— What the task requires —
Below are the records; copy every line in them that holds the string "screenshot".

[Saved entries]
○ ○ ○ ○ ○

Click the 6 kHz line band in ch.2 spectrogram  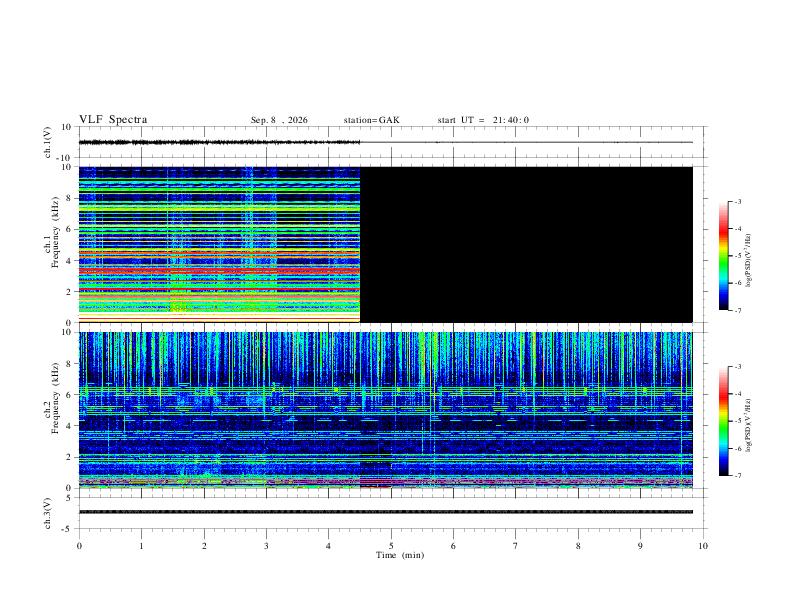click(386, 390)
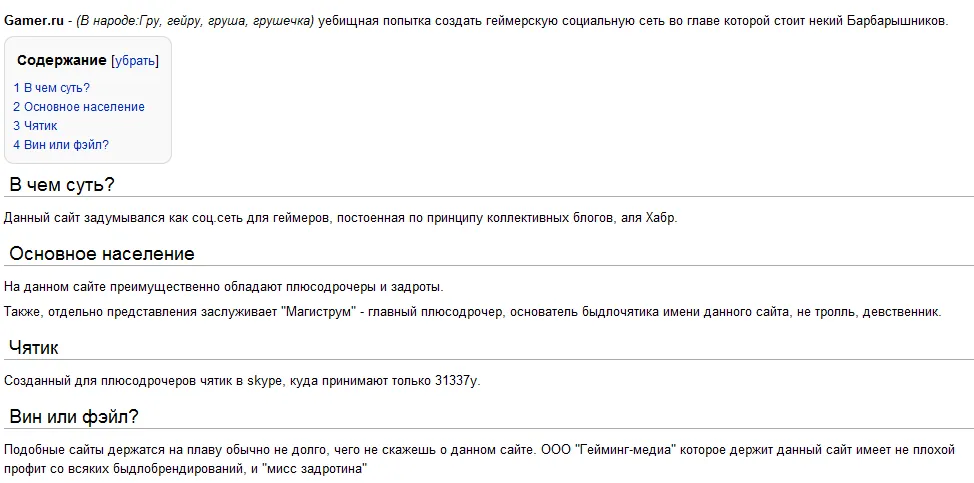The image size is (974, 483).
Task: Select contents link 4 Вин или фэйл?
Action: [61, 145]
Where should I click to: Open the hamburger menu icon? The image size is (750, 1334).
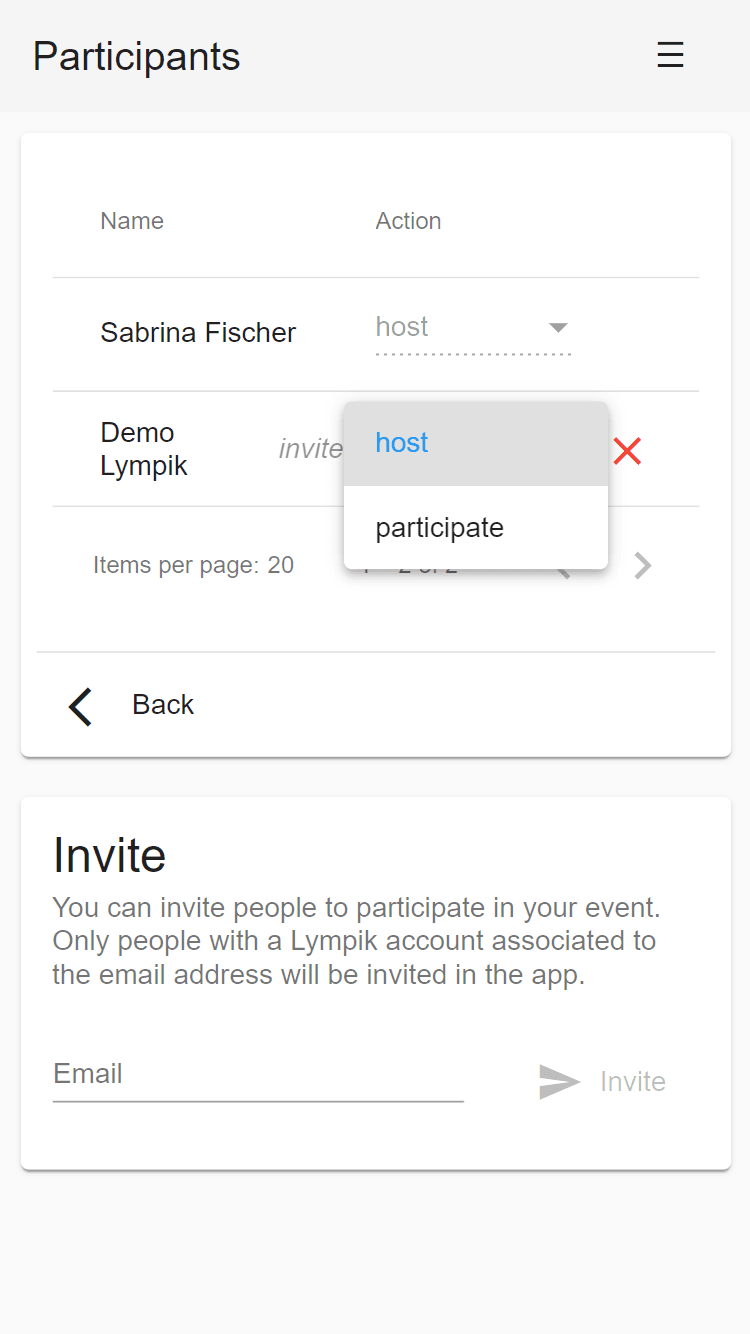pyautogui.click(x=670, y=55)
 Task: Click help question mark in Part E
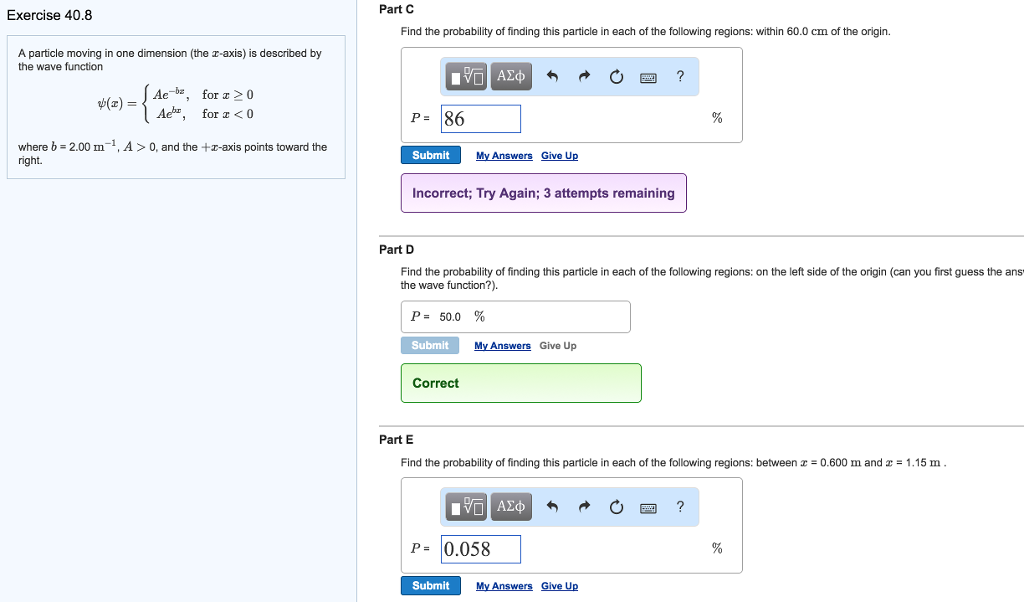680,506
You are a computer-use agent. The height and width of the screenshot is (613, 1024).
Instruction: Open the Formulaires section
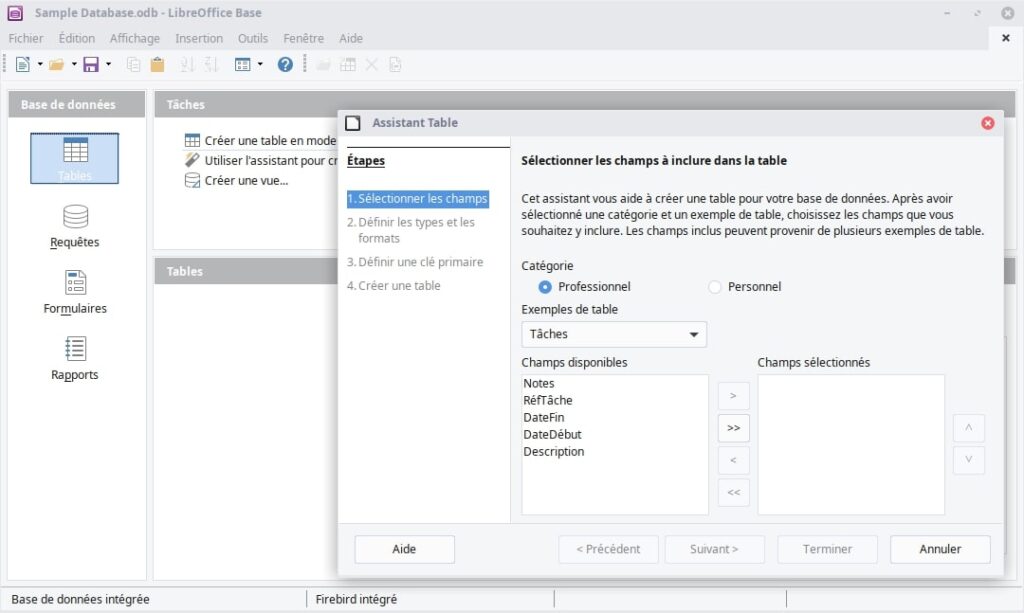[74, 290]
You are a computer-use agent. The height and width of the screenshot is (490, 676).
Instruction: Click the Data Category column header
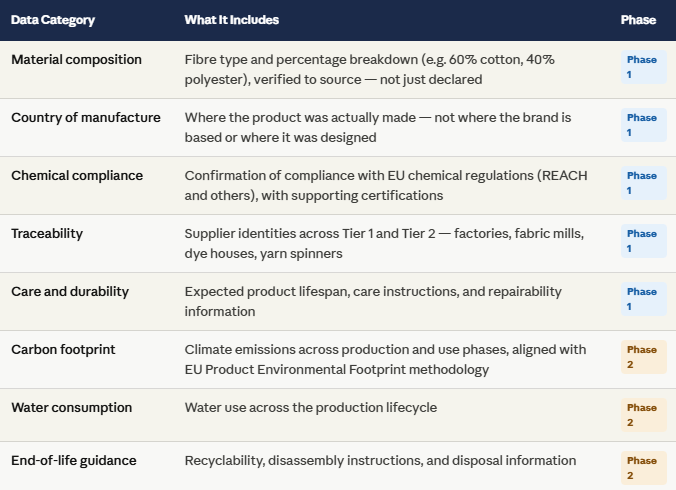53,20
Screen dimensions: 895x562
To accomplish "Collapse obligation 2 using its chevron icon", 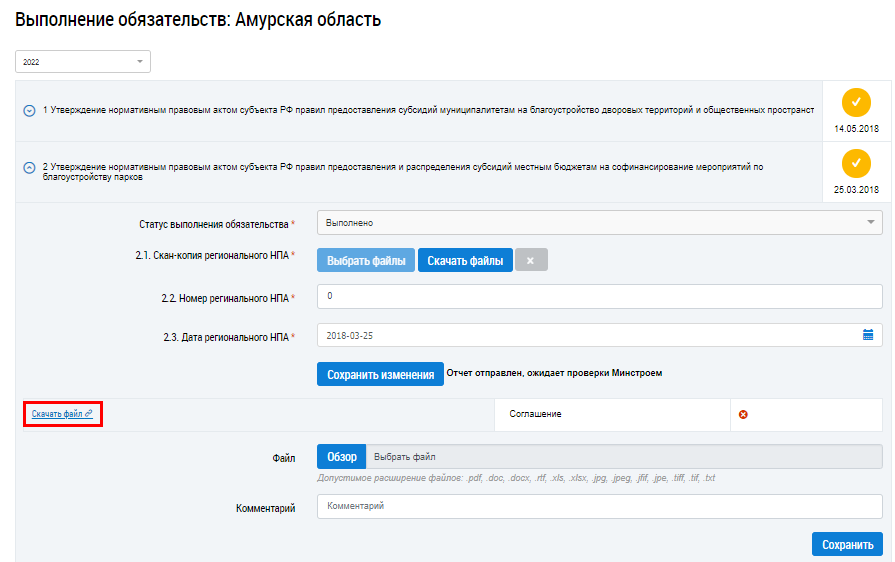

○ ○ ○ ○ ○

— Written response —
You are a computer-use agent. The height and width of the screenshot is (613, 1024).
You are a computer-use agent. The height and width of the screenshot is (490, 676).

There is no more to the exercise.